§ **What to do**:
Copy the material verbatim, starting at the line that contains "This screenshot has width=813, height=352." and continuing to the end of the material. Leave the pictures out of your copy.

++++ Records to use

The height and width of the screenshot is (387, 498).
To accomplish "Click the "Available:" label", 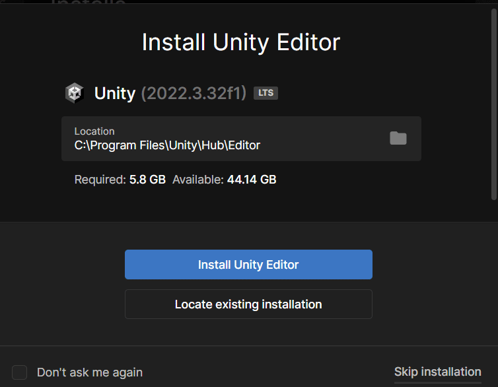I will 198,180.
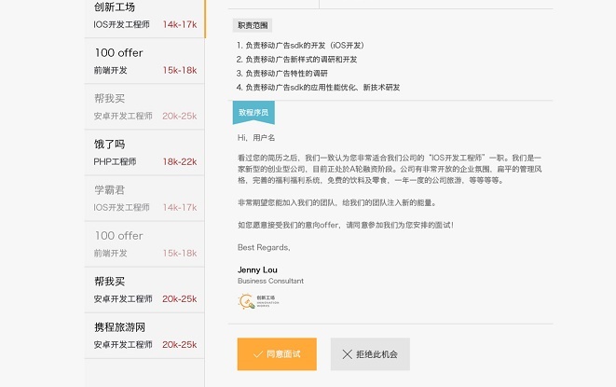Click the 20k-25k salary for 携程旅游网

pyautogui.click(x=180, y=344)
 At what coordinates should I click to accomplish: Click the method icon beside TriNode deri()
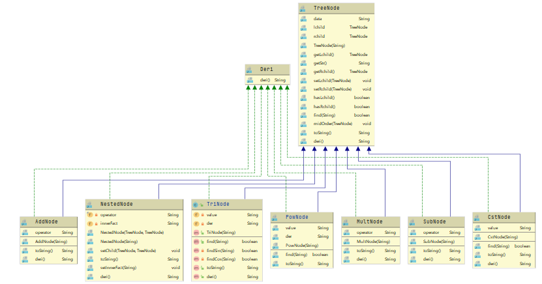coord(196,276)
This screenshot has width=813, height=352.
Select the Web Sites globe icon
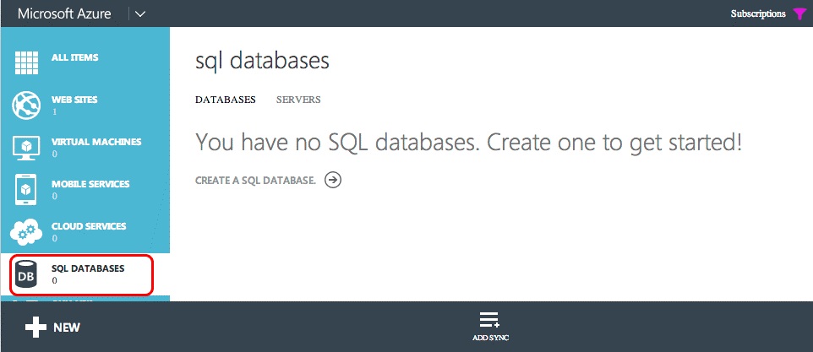tap(26, 106)
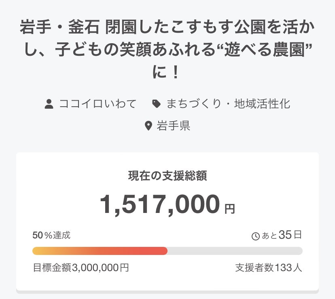Click the organizer person icon
Viewport: 335px width, 299px height.
point(49,104)
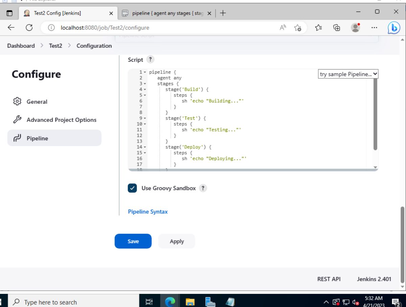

++++++++

§ **Exercise output**:
This screenshot has width=813, height=352.
Select the Web Sites globe icon
tap(26, 106)
Click the organizer person icon
Viewport: 335px width, 299px height.
point(49,104)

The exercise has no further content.